* **Page text**
Opinion
CASE NO. 897 CRD-5-89-7
JANUARY 4, 1991
The claimant was represented by Edward T. Dodd, Esq.
The respondent was represented by Amado Vargas, Esq., Brewster Blackall, Esq., and Michael Belzer, Esq., Assistant Attorneys General.
This Petition for Review from the July 12, 1989 Memorandum Ruling on a Motion to Preclude of the Commissioner At Large acting for the Fifth District was heard June 1, 1990 before a Compensation Review Division panel consisting of the Commission Chairman, John Arcudi, and Commissioners Andrew Denuzze and George Waldron.
OPINION
The State has appealed the decision below granting an irrebuttable presumption of compensability on claimant's Motion to Preclude. The trier held respondent's disclaimer of liability was not sufficiently specific as required by statute, Sec. 31-297(b) and under case law, Menzies v. Fisher, 165 Conn. 338 (1973); Wilcox v. Naugatuck, 16 Conn. App. 676 (1988) (per curiam).
However, subsequently, the Appellate Court decision in Tovish v. Gerber Electronics, 19 Conn. App. 273 (1989) distinguished Menzies and Wilcox. We think Tovish requires us to view the decision below with a different perspective. We discussed Tovish, and Wilcox in Marchesseault v. Guerrera, 7 Conn. Workers' Comp. Rev. Op. 104, 850 CRD-5-89-4 (1989).
In the present case the disclaimer of liability stated "Respondent contends claimant's repetitive stress, both mental and emotional, are not casually related to her employment." The Wilcox rationale would have supported the conclusion reached by the trial commissioner that such a disclaimer was not sufficiently specific.

* **Data supplied**
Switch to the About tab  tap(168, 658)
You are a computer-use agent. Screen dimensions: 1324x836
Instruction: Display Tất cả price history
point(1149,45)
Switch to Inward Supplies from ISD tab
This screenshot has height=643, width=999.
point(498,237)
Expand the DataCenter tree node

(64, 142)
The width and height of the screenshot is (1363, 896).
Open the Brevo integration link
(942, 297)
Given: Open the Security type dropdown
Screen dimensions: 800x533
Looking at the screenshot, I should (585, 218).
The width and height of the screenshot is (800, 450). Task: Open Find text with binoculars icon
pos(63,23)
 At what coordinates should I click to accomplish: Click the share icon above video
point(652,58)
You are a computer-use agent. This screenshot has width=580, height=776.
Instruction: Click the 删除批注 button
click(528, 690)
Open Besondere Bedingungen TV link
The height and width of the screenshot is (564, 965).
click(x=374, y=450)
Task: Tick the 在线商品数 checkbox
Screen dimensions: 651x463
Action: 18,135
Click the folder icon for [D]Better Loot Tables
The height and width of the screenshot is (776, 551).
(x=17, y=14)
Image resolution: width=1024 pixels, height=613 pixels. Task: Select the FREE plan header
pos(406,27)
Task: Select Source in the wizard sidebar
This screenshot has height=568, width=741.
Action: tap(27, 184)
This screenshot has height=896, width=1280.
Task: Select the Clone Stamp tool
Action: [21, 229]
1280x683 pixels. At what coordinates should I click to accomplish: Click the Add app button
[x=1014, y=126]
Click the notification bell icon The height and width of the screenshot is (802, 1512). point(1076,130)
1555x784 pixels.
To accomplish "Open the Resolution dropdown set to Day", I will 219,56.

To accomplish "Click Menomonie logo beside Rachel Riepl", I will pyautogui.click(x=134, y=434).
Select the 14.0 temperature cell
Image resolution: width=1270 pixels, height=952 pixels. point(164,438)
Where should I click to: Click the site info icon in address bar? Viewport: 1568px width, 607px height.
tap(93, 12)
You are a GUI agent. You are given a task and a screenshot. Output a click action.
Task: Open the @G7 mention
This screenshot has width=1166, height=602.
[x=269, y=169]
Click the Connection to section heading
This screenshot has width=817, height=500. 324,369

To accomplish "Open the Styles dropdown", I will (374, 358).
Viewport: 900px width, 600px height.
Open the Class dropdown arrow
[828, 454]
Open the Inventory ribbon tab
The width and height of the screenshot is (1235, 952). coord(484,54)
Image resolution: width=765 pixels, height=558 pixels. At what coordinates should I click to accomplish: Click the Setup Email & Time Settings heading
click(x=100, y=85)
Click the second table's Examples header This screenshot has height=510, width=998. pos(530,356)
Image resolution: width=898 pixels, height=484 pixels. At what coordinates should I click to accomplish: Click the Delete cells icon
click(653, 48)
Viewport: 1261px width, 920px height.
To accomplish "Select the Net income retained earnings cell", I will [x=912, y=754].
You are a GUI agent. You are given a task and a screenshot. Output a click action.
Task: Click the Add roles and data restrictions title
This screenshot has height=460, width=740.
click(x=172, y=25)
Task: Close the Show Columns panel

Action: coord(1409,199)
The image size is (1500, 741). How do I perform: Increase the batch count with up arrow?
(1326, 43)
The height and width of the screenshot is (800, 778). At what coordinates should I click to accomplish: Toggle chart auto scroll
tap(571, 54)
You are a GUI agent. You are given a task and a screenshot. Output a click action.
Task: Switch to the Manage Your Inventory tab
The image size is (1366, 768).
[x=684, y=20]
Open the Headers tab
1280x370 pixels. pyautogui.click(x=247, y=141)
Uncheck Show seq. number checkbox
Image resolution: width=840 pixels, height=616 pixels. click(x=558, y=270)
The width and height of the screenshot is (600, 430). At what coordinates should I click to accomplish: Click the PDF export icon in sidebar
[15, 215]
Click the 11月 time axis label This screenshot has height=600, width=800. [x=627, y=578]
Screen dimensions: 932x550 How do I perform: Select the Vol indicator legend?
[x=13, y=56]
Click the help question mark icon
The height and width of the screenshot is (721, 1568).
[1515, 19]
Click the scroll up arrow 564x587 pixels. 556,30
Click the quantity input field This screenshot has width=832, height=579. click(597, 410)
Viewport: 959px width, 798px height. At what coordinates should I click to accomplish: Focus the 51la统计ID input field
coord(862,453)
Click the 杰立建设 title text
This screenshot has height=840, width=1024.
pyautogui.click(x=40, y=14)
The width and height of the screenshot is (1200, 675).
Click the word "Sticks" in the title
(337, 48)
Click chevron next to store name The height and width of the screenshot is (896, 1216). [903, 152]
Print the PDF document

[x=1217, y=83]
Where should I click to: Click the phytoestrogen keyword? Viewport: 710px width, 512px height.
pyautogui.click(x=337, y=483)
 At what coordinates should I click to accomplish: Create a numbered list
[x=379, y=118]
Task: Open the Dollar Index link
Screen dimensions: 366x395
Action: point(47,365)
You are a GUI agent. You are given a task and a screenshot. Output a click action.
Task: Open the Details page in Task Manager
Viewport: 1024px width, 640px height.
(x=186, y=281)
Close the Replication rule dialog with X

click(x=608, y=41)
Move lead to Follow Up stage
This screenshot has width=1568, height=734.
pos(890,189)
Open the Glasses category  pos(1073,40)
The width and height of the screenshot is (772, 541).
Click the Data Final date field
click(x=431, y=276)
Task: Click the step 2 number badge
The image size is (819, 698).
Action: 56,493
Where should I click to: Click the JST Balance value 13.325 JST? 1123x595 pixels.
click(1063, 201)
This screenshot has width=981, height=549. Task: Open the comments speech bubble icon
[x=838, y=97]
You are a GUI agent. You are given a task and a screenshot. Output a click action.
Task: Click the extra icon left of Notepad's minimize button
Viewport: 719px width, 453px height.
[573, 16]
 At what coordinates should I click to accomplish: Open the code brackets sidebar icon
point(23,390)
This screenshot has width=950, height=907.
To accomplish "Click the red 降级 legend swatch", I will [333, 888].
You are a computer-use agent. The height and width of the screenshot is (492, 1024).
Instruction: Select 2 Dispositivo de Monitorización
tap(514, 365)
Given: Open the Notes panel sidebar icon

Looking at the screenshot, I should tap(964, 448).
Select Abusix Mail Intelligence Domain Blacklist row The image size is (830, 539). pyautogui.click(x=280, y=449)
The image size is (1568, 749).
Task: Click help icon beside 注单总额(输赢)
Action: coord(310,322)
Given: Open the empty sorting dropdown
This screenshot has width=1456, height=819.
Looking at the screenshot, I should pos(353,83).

* **Required tasks**
A - Copy the workers' compensation opinion between "The respondent was" and "and George Waldron.", inclusive, renaming "Compensation Review Division" as "Compensation Review Board".
B - Carry the workers' compensation opinion forward from its last sentence.
The listing is separate material and unrelated to the workers' compensation opinion.

* **Exercise results**
A -
The respondent was represented by Amado Vargas, Esq., Brewster Blackall, Esq., and Michael Belzer, Esq., Assistant Attorneys General.
This Petition for Review from the July 12, 1989 Memorandum Ruling on a Motion to Preclude of the Commissioner At Large acting for the Fifth District was heard June 1, 1990 before a Compensation Review Board panel consisting of the Commission Chairman, John Arcudi, and Commissioners Andrew Denuzze and George Waldron.

B -
However the later Tovish decision reversed this tribunal and held that a disclaimer stating "[I]njury [heart attack] did not arise out of or in the course and scope of employment," was sufficiently specific. In the instant case, the disclaimer language is closed to Tovish, than to Wilcox. We therefore hold that Tovish requires us to reverse the commissioner below and deny the Motion to Preclude Defenses.
Also claimant raises an additional concern. He alleges that respondent failed to comply with Sec. 31-321 since it sent the disclaimer to claimant's counsel and not to claimant. If that point is decided favorably to claimant, the commissioner below may still grant the Motion to Preclude. Because of decision based on the lack of the disclaimer specificity that contention was not addressed. Now it will need to be.
We reverse and remand for further proceedings. See v. St. Mary's Hospital, 7 Conn. Workers' Comp. Rev. Op. 65, 705 CRD-5-88-3 (1989).
Commissioners Andrew Denuzze and George Waldron concur.